Stored items
################

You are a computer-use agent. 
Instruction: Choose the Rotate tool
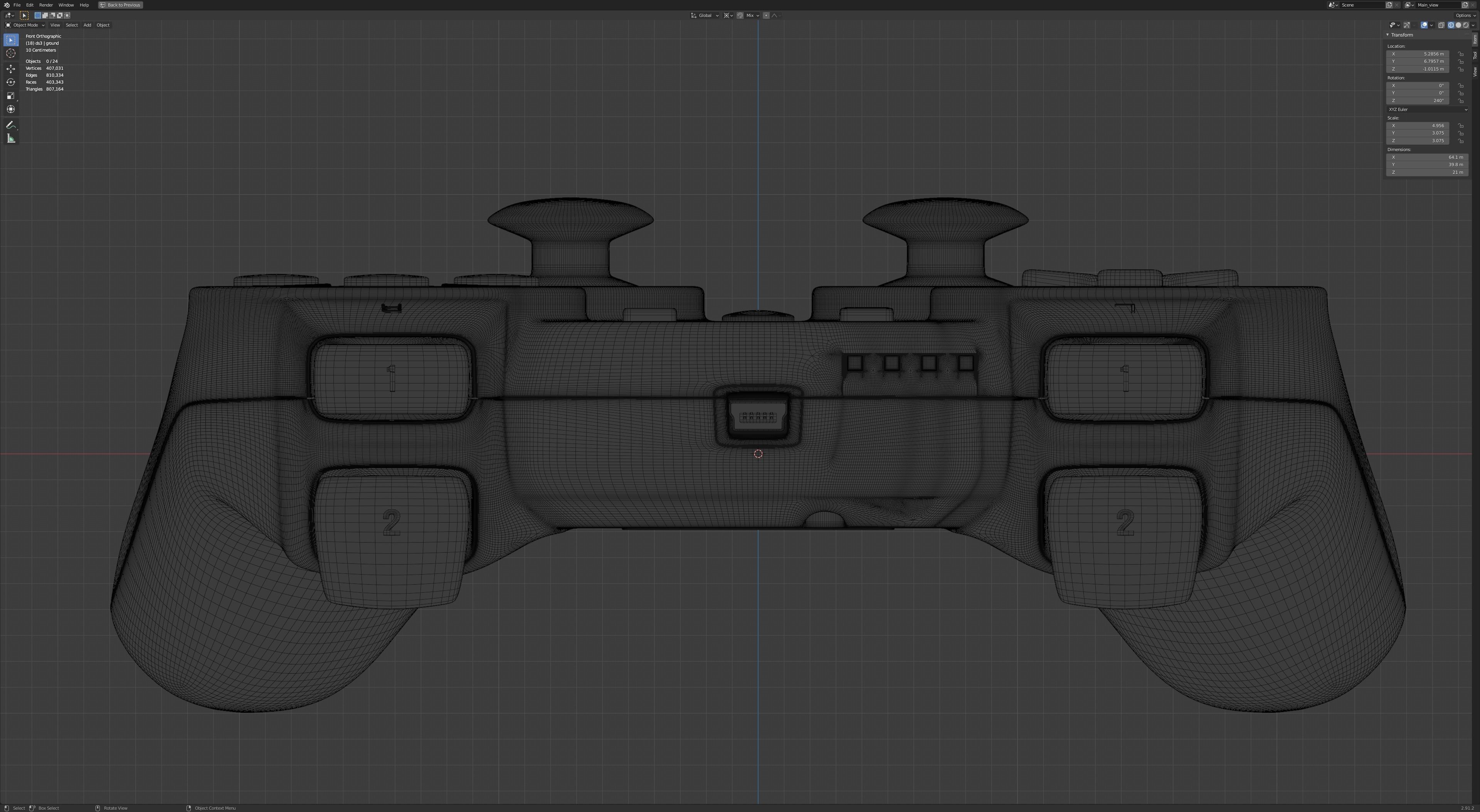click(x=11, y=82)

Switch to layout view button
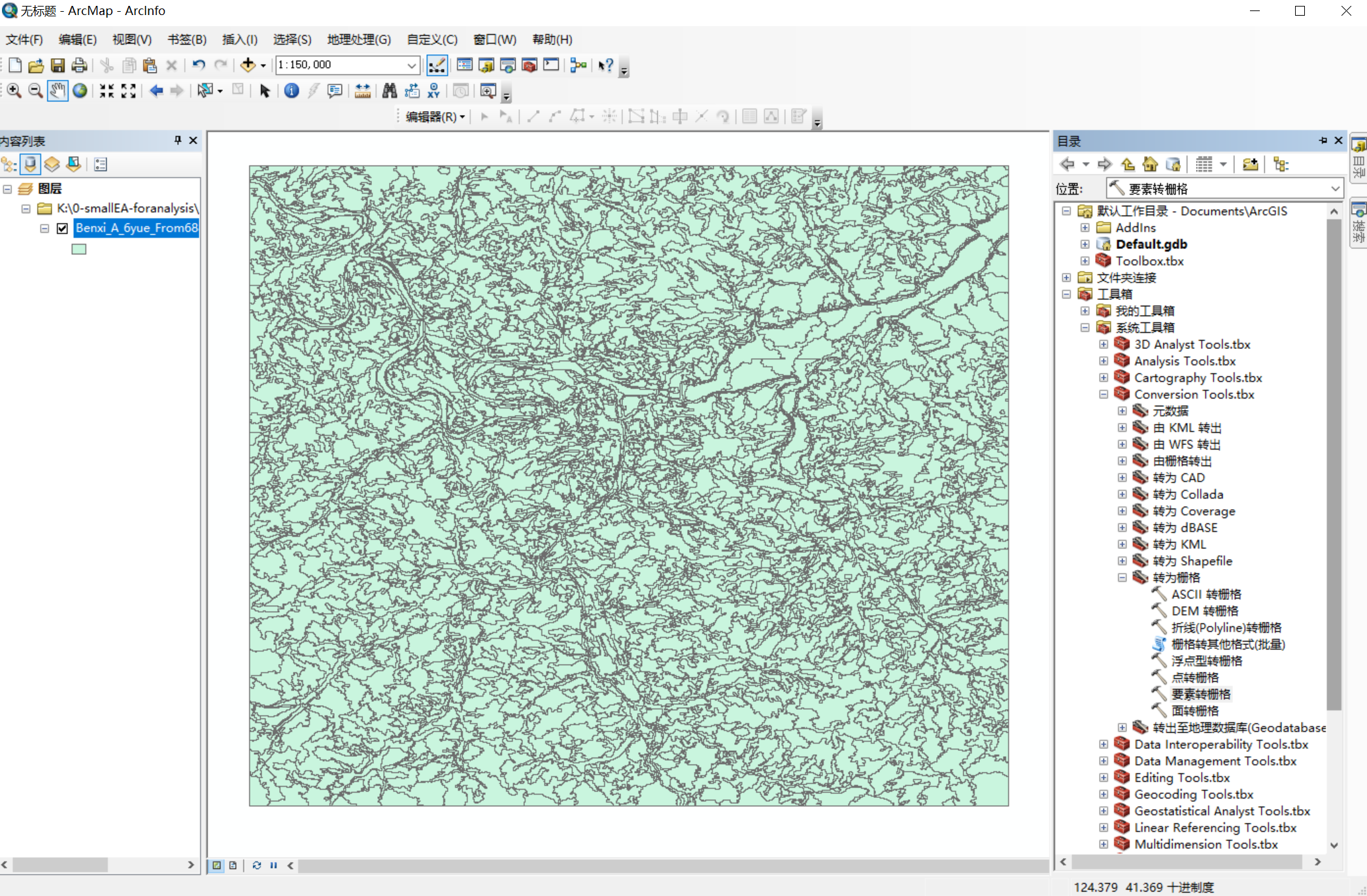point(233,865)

################

- **Problem to solve**:
Although the records above include pictures, the copy must contain only their exact text.

- **Response to the task**:
You are a computer-use agent. 
Instruction: Choose the Rotate tool
click(x=11, y=82)

Switch to layout view button
point(233,865)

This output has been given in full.